***** Information provided *****

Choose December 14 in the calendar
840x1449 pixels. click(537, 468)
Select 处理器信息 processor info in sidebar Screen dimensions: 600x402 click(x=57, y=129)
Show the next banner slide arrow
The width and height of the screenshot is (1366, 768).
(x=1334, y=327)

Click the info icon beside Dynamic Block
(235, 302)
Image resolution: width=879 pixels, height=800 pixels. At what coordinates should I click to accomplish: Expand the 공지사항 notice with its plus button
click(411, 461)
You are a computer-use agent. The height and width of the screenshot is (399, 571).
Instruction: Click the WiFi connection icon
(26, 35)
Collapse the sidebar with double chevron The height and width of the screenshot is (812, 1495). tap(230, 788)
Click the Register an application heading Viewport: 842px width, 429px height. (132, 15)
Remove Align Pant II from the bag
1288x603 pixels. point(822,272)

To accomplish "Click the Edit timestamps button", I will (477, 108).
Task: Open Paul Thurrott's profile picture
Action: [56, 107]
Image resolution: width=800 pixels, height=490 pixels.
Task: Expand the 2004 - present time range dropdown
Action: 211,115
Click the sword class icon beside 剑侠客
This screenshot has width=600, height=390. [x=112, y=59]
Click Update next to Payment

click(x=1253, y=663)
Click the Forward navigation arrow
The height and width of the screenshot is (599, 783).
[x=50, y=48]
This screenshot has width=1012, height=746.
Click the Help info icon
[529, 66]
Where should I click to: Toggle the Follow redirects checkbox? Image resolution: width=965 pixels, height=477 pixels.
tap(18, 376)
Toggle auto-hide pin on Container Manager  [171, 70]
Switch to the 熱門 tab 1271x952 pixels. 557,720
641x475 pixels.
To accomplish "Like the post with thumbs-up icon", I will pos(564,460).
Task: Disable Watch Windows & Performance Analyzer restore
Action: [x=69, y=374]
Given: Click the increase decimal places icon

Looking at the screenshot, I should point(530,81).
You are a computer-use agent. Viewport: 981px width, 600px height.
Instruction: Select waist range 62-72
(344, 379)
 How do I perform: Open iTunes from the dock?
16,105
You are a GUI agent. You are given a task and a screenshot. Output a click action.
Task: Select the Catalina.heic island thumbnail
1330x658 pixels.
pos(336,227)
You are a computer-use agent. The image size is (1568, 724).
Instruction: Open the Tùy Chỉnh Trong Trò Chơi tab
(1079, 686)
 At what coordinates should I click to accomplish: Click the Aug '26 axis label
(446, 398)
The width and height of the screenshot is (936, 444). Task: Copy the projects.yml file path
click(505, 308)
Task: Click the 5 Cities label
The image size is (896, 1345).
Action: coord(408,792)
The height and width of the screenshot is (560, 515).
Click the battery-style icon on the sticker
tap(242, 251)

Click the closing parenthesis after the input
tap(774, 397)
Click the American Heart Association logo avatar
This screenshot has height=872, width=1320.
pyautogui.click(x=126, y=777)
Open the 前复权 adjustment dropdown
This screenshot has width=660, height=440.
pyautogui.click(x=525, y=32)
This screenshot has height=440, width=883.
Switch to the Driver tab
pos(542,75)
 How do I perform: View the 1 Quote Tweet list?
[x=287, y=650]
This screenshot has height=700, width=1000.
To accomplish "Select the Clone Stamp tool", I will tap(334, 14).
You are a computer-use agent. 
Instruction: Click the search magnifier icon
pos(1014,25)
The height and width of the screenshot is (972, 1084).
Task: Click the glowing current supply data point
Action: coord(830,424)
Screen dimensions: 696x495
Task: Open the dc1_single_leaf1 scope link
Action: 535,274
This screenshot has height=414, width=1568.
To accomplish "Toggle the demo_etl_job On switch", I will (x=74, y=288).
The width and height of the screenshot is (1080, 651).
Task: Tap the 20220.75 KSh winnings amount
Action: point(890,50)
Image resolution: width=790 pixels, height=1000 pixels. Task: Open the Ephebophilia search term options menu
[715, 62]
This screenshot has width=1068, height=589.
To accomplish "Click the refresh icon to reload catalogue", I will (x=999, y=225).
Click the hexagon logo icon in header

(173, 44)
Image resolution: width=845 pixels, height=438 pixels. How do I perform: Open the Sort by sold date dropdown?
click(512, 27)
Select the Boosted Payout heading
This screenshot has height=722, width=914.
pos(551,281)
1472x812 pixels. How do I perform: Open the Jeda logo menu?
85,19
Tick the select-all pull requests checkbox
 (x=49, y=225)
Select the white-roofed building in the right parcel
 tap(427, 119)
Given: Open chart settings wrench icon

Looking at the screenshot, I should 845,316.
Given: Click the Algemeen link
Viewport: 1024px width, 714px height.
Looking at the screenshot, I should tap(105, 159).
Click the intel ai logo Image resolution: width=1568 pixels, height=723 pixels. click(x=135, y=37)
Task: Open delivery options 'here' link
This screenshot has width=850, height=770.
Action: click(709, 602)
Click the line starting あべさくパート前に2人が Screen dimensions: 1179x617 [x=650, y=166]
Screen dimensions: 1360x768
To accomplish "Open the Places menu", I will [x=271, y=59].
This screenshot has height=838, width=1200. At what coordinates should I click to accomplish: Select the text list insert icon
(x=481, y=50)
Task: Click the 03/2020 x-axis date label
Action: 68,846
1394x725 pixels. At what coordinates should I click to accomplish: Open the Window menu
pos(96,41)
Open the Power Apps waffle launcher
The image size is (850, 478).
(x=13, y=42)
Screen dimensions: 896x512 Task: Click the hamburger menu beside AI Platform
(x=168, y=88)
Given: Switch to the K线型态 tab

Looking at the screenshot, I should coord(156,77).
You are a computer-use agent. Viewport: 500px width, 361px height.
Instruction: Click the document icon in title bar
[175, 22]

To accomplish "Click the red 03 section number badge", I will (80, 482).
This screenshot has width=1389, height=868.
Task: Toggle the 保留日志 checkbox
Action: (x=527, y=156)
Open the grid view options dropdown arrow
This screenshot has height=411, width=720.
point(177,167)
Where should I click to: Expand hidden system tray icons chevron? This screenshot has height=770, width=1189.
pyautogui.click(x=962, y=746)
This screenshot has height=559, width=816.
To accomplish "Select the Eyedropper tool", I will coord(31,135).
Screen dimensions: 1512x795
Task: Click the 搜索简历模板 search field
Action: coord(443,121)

*****

# Exercise instructions:
From the first line to the last, reproduce the material word for word.

# Solved problem:
Choose December 14 in the calendar
840x1449 pixels. click(537, 468)
Select 处理器信息 processor info in sidebar Screen dimensions: 600x402 click(x=57, y=129)
Show the next banner slide arrow
The width and height of the screenshot is (1366, 768).
(x=1334, y=327)

Click the info icon beside Dynamic Block
(235, 302)
Image resolution: width=879 pixels, height=800 pixels. At what coordinates should I click to accomplish: Expand the 공지사항 notice with its plus button
click(411, 461)
You are a computer-use agent. The height and width of the screenshot is (399, 571).
Instruction: Click the WiFi connection icon
(26, 35)
Collapse the sidebar with double chevron The height and width of the screenshot is (812, 1495). tap(230, 788)
Click the Register an application heading Viewport: 842px width, 429px height. (132, 15)
Remove Align Pant II from the bag
1288x603 pixels. point(822,272)

To accomplish "Click the Edit timestamps button", I will (477, 108).
Task: Open Paul Thurrott's profile picture
Action: [56, 107]
Image resolution: width=800 pixels, height=490 pixels.
Task: Expand the 2004 - present time range dropdown
Action: 211,115
Click the sword class icon beside 剑侠客
This screenshot has width=600, height=390. [x=112, y=59]
Click Update next to Payment

click(x=1253, y=663)
Click the Forward navigation arrow
The height and width of the screenshot is (599, 783).
[x=50, y=48]
This screenshot has width=1012, height=746.
Click the Help info icon
[529, 66]
Where should I click to: Toggle the Follow redirects checkbox? Image resolution: width=965 pixels, height=477 pixels.
tap(18, 376)
Toggle auto-hide pin on Container Manager  [171, 70]
Switch to the 熱門 tab 1271x952 pixels. 557,720
641x475 pixels.
To accomplish "Like the post with thumbs-up icon", I will pos(564,460).
Task: Disable Watch Windows & Performance Analyzer restore
Action: [x=69, y=374]
Given: Click the increase decimal places icon

Looking at the screenshot, I should point(530,81).
You are a computer-use agent. Viewport: 981px width, 600px height.
Instruction: Select waist range 62-72
(344, 379)
 How do I perform: Open iTunes from the dock?
16,105
You are a GUI agent. You are given a task and a screenshot. Output a click action.
Task: Select the Catalina.heic island thumbnail
1330x658 pixels.
pos(336,227)
You are a computer-use agent. The image size is (1568, 724).
Instruction: Open the Tùy Chỉnh Trong Trò Chơi tab
(1079, 686)
 At what coordinates should I click to accomplish: Click the Aug '26 axis label
(446, 398)
The width and height of the screenshot is (936, 444). Task: Copy the projects.yml file path
click(505, 308)
Task: Click the 5 Cities label
The image size is (896, 1345).
Action: coord(408,792)
The height and width of the screenshot is (560, 515).
Click the battery-style icon on the sticker
tap(242, 251)

Click the closing parenthesis after the input
tap(774, 397)
Click the American Heart Association logo avatar
This screenshot has height=872, width=1320.
pyautogui.click(x=126, y=777)
Open the 前复权 adjustment dropdown
This screenshot has width=660, height=440.
pyautogui.click(x=525, y=32)
This screenshot has height=440, width=883.
Switch to the Driver tab
pos(542,75)
 How do I perform: View the 1 Quote Tweet list?
[x=287, y=650]
This screenshot has height=700, width=1000.
To accomplish "Select the Clone Stamp tool", I will tap(334, 14).
You are a computer-use agent. 
Instruction: Click the search magnifier icon
pos(1014,25)
The height and width of the screenshot is (972, 1084).
Task: Click the glowing current supply data point
Action: coord(830,424)
Screen dimensions: 696x495
Task: Open the dc1_single_leaf1 scope link
Action: 535,274
This screenshot has height=414, width=1568.
To accomplish "Toggle the demo_etl_job On switch", I will (x=74, y=288).
The width and height of the screenshot is (1080, 651).
Task: Tap the 20220.75 KSh winnings amount
Action: point(890,50)
Image resolution: width=790 pixels, height=1000 pixels. Task: Open the Ephebophilia search term options menu
[715, 62]
This screenshot has width=1068, height=589.
To accomplish "Click the refresh icon to reload catalogue", I will (x=999, y=225).
Click the hexagon logo icon in header

(173, 44)
Image resolution: width=845 pixels, height=438 pixels. How do I perform: Open the Sort by sold date dropdown?
click(512, 27)
Select the Boosted Payout heading
This screenshot has height=722, width=914.
pos(551,281)
1472x812 pixels. How do I perform: Open the Jeda logo menu?
85,19
Tick the select-all pull requests checkbox
 (x=49, y=225)
Select the white-roofed building in the right parcel
 tap(427, 119)
Given: Open chart settings wrench icon

Looking at the screenshot, I should 845,316.
Given: Click the Algemeen link
Viewport: 1024px width, 714px height.
Looking at the screenshot, I should tap(105, 159).
Click the intel ai logo Image resolution: width=1568 pixels, height=723 pixels. click(x=135, y=37)
Task: Open delivery options 'here' link
This screenshot has width=850, height=770.
Action: click(709, 602)
Click the line starting あべさくパート前に2人が Screen dimensions: 1179x617 [x=650, y=166]
Screen dimensions: 1360x768
To accomplish "Open the Places menu", I will [x=271, y=59].
This screenshot has height=838, width=1200. At what coordinates should I click to accomplish: Select the text list insert icon
(x=481, y=50)
Task: Click the 03/2020 x-axis date label
Action: 68,846
1394x725 pixels. At what coordinates should I click to accomplish: Open the Window menu
pos(96,41)
Open the Power Apps waffle launcher
The image size is (850, 478).
(x=13, y=42)
Screen dimensions: 896x512 Task: Click the hamburger menu beside AI Platform
(x=168, y=88)
Given: Switch to the K线型态 tab

Looking at the screenshot, I should coord(156,77).
You are a computer-use agent. Viewport: 500px width, 361px height.
Instruction: Click the document icon in title bar
[175, 22]

To accomplish "Click the red 03 section number badge", I will (80, 482).
This screenshot has width=1389, height=868.
Task: Toggle the 保留日志 checkbox
Action: (x=527, y=156)
Open the grid view options dropdown arrow
This screenshot has height=411, width=720.
point(177,167)
Where should I click to: Expand hidden system tray icons chevron? This screenshot has height=770, width=1189.
pyautogui.click(x=962, y=746)
This screenshot has height=559, width=816.
To accomplish "Select the Eyedropper tool", I will coord(31,135).
Screen dimensions: 1512x795
Task: Click the 搜索简历模板 search field
Action: coord(443,121)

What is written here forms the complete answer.